Exercise directions
Your answer must be a single number: the count of lines in the records below that include the string "Select".

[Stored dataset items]
┄┄┄┄┄┄┄┄┄┄
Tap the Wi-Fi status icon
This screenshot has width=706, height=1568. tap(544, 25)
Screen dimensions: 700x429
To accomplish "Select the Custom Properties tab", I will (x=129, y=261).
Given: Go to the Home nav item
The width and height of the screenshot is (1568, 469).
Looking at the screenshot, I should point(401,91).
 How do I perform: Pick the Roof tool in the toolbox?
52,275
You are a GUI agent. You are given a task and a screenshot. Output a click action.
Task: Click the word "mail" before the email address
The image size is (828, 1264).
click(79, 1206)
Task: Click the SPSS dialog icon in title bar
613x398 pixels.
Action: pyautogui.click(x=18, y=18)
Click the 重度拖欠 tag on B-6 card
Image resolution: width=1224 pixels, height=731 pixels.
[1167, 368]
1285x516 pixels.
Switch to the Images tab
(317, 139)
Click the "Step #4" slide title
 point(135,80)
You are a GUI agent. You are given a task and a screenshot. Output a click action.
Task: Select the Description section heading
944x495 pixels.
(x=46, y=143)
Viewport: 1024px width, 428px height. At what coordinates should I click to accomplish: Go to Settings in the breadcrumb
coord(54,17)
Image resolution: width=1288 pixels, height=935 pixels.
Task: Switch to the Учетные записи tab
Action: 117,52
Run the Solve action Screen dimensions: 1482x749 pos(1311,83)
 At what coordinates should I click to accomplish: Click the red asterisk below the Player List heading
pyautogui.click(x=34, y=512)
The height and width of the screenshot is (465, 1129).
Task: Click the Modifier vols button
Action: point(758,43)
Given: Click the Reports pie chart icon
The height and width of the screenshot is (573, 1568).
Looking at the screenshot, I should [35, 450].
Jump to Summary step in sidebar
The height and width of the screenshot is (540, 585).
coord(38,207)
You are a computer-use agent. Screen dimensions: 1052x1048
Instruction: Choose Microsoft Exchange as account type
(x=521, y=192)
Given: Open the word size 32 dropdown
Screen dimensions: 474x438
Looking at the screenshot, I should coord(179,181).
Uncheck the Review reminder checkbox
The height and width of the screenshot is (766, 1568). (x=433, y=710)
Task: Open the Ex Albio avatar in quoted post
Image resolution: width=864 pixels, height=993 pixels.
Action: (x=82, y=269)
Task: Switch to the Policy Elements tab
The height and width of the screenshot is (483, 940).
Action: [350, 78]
┄┄┄┄┄┄┄┄┄┄
Answer area
2